=== WHAT TO DO ===
Copy, word for word, each line of the data below from the first through the line containing "Image resolution: width=999", and stop there.

=== EXERCISE INPUT ===
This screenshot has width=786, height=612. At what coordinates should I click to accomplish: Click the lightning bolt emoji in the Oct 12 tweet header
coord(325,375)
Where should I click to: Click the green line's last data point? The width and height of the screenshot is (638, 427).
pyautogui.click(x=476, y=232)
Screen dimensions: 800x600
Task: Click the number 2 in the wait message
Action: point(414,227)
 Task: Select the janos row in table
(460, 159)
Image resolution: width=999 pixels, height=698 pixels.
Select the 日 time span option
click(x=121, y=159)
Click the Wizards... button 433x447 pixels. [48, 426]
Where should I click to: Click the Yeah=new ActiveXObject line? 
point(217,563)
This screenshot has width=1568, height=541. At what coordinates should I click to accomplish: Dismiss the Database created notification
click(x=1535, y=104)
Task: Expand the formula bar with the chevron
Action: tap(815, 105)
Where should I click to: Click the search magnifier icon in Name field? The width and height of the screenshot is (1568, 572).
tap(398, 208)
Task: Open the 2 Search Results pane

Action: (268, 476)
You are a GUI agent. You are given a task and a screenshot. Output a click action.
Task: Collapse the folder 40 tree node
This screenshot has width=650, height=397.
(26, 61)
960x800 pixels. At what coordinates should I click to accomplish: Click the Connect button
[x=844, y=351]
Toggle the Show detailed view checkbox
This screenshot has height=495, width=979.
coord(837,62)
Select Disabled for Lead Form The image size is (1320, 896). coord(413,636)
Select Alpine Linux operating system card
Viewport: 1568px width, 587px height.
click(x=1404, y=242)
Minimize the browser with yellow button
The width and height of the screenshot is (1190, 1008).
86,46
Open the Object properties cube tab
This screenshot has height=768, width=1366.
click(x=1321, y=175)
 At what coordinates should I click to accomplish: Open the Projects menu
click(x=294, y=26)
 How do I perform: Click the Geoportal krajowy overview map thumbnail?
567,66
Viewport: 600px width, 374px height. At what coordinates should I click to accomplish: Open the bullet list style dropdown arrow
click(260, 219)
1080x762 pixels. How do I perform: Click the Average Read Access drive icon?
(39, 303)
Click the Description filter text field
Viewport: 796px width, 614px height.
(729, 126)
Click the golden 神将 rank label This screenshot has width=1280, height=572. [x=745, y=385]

=== COMPLETED TASK ===
This screenshot has width=786, height=612. At what coordinates should I click to accomplish: Click the lightning bolt emoji in the Oct 12 tweet header
coord(325,375)
Where should I click to: Click the green line's last data point? The width and height of the screenshot is (638, 427).
pyautogui.click(x=476, y=232)
Screen dimensions: 800x600
Task: Click the number 2 in the wait message
Action: point(414,227)
 Task: Select the janos row in table
(460, 159)
Image resolution: width=999 pixels, height=698 pixels.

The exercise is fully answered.